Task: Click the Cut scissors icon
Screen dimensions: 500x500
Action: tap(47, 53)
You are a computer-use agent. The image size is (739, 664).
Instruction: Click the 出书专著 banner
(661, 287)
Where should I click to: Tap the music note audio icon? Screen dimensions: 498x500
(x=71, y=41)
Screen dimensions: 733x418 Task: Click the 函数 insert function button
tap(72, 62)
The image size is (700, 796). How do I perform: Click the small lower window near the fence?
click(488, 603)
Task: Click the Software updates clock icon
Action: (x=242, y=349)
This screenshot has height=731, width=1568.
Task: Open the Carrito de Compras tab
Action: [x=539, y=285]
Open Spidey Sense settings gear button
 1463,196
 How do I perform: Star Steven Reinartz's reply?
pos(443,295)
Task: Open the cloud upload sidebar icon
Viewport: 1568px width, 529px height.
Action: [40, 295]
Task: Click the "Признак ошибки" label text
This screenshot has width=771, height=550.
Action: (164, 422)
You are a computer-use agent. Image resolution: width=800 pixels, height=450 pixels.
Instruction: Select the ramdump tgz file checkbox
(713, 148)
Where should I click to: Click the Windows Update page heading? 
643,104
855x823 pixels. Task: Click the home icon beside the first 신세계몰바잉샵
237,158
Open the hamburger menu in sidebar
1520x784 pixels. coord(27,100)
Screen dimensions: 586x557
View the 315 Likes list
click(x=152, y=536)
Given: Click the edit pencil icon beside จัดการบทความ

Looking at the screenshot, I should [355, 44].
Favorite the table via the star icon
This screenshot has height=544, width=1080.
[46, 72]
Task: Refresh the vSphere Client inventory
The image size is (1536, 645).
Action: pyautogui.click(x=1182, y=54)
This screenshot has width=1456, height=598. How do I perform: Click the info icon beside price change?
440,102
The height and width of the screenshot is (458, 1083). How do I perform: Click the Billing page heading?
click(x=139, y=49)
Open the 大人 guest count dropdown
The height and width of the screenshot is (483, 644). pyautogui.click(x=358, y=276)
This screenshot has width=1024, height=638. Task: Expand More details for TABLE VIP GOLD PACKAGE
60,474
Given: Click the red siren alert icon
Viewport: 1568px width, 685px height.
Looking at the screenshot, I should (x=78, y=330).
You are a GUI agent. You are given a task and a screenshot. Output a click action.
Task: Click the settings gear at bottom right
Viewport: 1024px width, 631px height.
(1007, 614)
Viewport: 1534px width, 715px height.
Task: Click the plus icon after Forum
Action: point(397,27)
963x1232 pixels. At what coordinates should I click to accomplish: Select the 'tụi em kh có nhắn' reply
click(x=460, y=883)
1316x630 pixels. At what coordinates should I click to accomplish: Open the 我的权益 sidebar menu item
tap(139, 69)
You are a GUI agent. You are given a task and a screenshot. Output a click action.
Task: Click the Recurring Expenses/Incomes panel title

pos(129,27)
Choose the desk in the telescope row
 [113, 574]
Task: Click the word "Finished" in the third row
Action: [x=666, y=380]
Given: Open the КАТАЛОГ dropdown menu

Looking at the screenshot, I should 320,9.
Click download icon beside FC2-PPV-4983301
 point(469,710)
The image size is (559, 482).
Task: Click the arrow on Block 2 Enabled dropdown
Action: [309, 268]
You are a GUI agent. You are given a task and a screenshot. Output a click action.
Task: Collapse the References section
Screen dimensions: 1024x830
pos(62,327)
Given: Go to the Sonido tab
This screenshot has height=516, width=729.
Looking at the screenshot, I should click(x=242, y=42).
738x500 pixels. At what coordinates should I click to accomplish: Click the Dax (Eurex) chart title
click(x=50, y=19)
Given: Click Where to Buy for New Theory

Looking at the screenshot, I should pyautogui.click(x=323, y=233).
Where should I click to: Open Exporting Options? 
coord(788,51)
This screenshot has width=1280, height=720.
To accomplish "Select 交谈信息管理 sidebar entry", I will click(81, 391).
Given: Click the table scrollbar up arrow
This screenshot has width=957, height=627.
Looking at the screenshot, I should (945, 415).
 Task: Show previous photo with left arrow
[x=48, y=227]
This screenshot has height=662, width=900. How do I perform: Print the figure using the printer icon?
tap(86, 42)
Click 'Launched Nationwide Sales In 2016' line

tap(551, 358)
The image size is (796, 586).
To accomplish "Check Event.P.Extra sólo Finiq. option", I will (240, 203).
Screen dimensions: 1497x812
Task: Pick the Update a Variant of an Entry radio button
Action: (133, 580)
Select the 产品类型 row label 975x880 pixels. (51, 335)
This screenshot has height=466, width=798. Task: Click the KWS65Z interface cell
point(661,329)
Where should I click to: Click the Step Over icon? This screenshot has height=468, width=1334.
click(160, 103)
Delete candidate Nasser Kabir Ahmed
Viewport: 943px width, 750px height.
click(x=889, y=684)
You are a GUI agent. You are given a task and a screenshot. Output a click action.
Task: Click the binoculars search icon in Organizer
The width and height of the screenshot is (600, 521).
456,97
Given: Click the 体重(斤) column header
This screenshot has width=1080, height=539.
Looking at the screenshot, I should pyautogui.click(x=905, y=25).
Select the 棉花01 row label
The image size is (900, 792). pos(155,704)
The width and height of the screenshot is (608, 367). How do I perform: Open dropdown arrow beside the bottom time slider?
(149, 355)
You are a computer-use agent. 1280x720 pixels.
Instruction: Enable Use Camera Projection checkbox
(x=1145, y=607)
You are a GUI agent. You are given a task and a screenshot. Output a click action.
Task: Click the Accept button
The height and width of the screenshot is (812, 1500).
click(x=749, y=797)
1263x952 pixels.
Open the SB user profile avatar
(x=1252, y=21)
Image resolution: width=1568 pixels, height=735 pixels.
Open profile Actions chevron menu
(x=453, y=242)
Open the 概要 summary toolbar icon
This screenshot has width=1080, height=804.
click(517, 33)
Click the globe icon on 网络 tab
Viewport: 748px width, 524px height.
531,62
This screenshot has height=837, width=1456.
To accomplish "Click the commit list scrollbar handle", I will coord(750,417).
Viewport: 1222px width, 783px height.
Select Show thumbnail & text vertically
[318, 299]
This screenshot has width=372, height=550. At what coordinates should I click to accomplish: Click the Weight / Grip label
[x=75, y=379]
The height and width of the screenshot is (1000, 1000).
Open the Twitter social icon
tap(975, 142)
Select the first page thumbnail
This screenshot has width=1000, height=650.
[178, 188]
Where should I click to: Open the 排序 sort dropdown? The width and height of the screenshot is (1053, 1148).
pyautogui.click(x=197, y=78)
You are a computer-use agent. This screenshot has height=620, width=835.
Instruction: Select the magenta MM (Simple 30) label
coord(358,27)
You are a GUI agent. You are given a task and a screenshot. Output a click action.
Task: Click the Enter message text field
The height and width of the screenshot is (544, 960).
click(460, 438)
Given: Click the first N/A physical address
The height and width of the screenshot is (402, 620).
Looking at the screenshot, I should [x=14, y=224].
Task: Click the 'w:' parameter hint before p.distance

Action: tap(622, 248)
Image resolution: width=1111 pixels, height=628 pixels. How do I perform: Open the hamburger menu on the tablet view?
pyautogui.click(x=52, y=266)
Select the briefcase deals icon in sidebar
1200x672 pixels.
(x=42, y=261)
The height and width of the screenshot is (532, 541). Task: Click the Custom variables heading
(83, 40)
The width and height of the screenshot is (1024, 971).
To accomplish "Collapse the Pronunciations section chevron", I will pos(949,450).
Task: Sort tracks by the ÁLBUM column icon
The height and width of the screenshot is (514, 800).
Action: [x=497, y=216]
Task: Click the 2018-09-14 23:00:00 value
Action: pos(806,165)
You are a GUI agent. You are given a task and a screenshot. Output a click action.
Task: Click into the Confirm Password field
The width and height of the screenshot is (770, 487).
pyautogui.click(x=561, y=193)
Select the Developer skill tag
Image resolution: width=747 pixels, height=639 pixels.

--

[YOUR GOAL]:
Word for word, write out every entry shown above.

[SOLUTION FOR THIS EXERCISE]:
Task: Click the Cut scissors icon
Screen dimensions: 500x500
Action: tap(47, 53)
You are a computer-use agent. The image size is (739, 664).
Instruction: Click the 出书专著 banner
(661, 287)
Where should I click to: Tap the music note audio icon? Screen dimensions: 498x500
(x=71, y=41)
Screen dimensions: 733x418 Task: Click the 函数 insert function button
tap(72, 62)
The image size is (700, 796). How do I perform: Click the small lower window near the fence?
click(488, 603)
Task: Click the Software updates clock icon
Action: (x=242, y=349)
This screenshot has height=731, width=1568.
Task: Open the Carrito de Compras tab
Action: [x=539, y=285]
Open Spidey Sense settings gear button
 1463,196
 How do I perform: Star Steven Reinartz's reply?
pos(443,295)
Task: Open the cloud upload sidebar icon
Viewport: 1568px width, 529px height.
Action: [40, 295]
Task: Click the "Признак ошибки" label text
This screenshot has width=771, height=550.
Action: (164, 422)
You are a computer-use agent. Image resolution: width=800 pixels, height=450 pixels.
Instruction: Select the ramdump tgz file checkbox
(713, 148)
Where should I click to: Click the Windows Update page heading? 
643,104
855x823 pixels. Task: Click the home icon beside the first 신세계몰바잉샵
237,158
Open the hamburger menu in sidebar
1520x784 pixels. coord(27,100)
Screen dimensions: 586x557
View the 315 Likes list
click(x=152, y=536)
Given: Click the edit pencil icon beside จัดการบทความ

Looking at the screenshot, I should [355, 44].
Favorite the table via the star icon
This screenshot has height=544, width=1080.
[46, 72]
Task: Refresh the vSphere Client inventory
The image size is (1536, 645).
Action: pyautogui.click(x=1182, y=54)
This screenshot has width=1456, height=598. How do I perform: Click the info icon beside price change?
440,102
The height and width of the screenshot is (458, 1083). How do I perform: Click the Billing page heading?
click(x=139, y=49)
Open the 大人 guest count dropdown
The height and width of the screenshot is (483, 644). pyautogui.click(x=358, y=276)
This screenshot has width=1024, height=638. Task: Expand More details for TABLE VIP GOLD PACKAGE
60,474
Given: Click the red siren alert icon
Viewport: 1568px width, 685px height.
Looking at the screenshot, I should (x=78, y=330).
You are a GUI agent. You are given a task and a screenshot. Output a click action.
Task: Click the settings gear at bottom right
Viewport: 1024px width, 631px height.
(1007, 614)
Viewport: 1534px width, 715px height.
Task: Click the plus icon after Forum
Action: point(397,27)
963x1232 pixels. At what coordinates should I click to accomplish: Select the 'tụi em kh có nhắn' reply
click(x=460, y=883)
1316x630 pixels. At what coordinates should I click to accomplish: Open the 我的权益 sidebar menu item
tap(139, 69)
You are a GUI agent. You are given a task and a screenshot. Output a click action.
Task: Click the Recurring Expenses/Incomes panel title

pos(129,27)
Choose the desk in the telescope row
 [113, 574]
Task: Click the word "Finished" in the third row
Action: [x=666, y=380]
Given: Open the КАТАЛОГ dropdown menu

Looking at the screenshot, I should 320,9.
Click download icon beside FC2-PPV-4983301
 point(469,710)
The image size is (559, 482).
Task: Click the arrow on Block 2 Enabled dropdown
Action: [309, 268]
You are a GUI agent. You are given a task and a screenshot. Output a click action.
Task: Collapse the References section
Screen dimensions: 1024x830
pos(62,327)
Given: Go to the Sonido tab
This screenshot has height=516, width=729.
Looking at the screenshot, I should click(x=242, y=42).
738x500 pixels. At what coordinates should I click to accomplish: Click the Dax (Eurex) chart title
click(x=50, y=19)
Given: Click Where to Buy for New Theory

Looking at the screenshot, I should pyautogui.click(x=323, y=233).
Where should I click to: Open Exporting Options? 
coord(788,51)
This screenshot has width=1280, height=720.
To accomplish "Select 交谈信息管理 sidebar entry", I will click(81, 391).
Given: Click the table scrollbar up arrow
This screenshot has width=957, height=627.
Looking at the screenshot, I should (945, 415).
 Task: Show previous photo with left arrow
[x=48, y=227]
This screenshot has height=662, width=900. How do I perform: Print the figure using the printer icon?
tap(86, 42)
Click 'Launched Nationwide Sales In 2016' line

tap(551, 358)
The image size is (796, 586).
To accomplish "Check Event.P.Extra sólo Finiq. option", I will (240, 203).
Screen dimensions: 1497x812
Task: Pick the Update a Variant of an Entry radio button
Action: (133, 580)
Select the 产品类型 row label 975x880 pixels. (51, 335)
This screenshot has height=466, width=798. Task: Click the KWS65Z interface cell
point(661,329)
Where should I click to: Click the Step Over icon? This screenshot has height=468, width=1334.
click(160, 103)
Delete candidate Nasser Kabir Ahmed
Viewport: 943px width, 750px height.
click(x=889, y=684)
You are a GUI agent. You are given a task and a screenshot. Output a click action.
Task: Click the binoculars search icon in Organizer
The width and height of the screenshot is (600, 521).
456,97
Given: Click the 体重(斤) column header
This screenshot has width=1080, height=539.
Looking at the screenshot, I should pyautogui.click(x=905, y=25).
Select the 棉花01 row label
The image size is (900, 792). pos(155,704)
The width and height of the screenshot is (608, 367). How do I perform: Open dropdown arrow beside the bottom time slider?
(149, 355)
You are a computer-use agent. 1280x720 pixels.
Instruction: Enable Use Camera Projection checkbox
(x=1145, y=607)
You are a GUI agent. You are given a task and a screenshot. Output a click action.
Task: Click the Accept button
The height and width of the screenshot is (812, 1500).
click(x=749, y=797)
1263x952 pixels.
Open the SB user profile avatar
(x=1252, y=21)
Image resolution: width=1568 pixels, height=735 pixels.
Open profile Actions chevron menu
(x=453, y=242)
Open the 概要 summary toolbar icon
This screenshot has width=1080, height=804.
click(517, 33)
Click the globe icon on 网络 tab
Viewport: 748px width, 524px height.
531,62
This screenshot has height=837, width=1456.
To accomplish "Click the commit list scrollbar handle", I will coord(750,417).
Viewport: 1222px width, 783px height.
Select Show thumbnail & text vertically
[318, 299]
This screenshot has width=372, height=550. At what coordinates should I click to accomplish: Click the Weight / Grip label
[x=75, y=379]
The height and width of the screenshot is (1000, 1000).
Open the Twitter social icon
tap(975, 142)
Select the first page thumbnail
This screenshot has width=1000, height=650.
[178, 188]
Where should I click to: Open the 排序 sort dropdown? The width and height of the screenshot is (1053, 1148).
pyautogui.click(x=197, y=78)
You are a computer-use agent. This screenshot has height=620, width=835.
Instruction: Select the magenta MM (Simple 30) label
coord(358,27)
You are a GUI agent. You are given a task and a screenshot. Output a click action.
Task: Click the Enter message text field
The height and width of the screenshot is (544, 960).
click(460, 438)
Given: Click the first N/A physical address
The height and width of the screenshot is (402, 620).
Looking at the screenshot, I should [x=14, y=224].
Task: Click the 'w:' parameter hint before p.distance

Action: tap(622, 248)
Image resolution: width=1111 pixels, height=628 pixels. How do I perform: Open the hamburger menu on the tablet view?
pyautogui.click(x=52, y=266)
Select the briefcase deals icon in sidebar
1200x672 pixels.
(x=42, y=261)
The height and width of the screenshot is (532, 541). Task: Click the Custom variables heading
(83, 40)
The width and height of the screenshot is (1024, 971).
To accomplish "Collapse the Pronunciations section chevron", I will pos(949,450).
Task: Sort tracks by the ÁLBUM column icon
The height and width of the screenshot is (514, 800).
Action: [x=497, y=216]
Task: Click the 2018-09-14 23:00:00 value
Action: pos(806,165)
You are a GUI agent. You are given a task and a screenshot. Output a click action.
Task: Click into the Confirm Password field
The width and height of the screenshot is (770, 487).
pyautogui.click(x=561, y=193)
Select the Developer skill tag
Image resolution: width=747 pixels, height=639 pixels.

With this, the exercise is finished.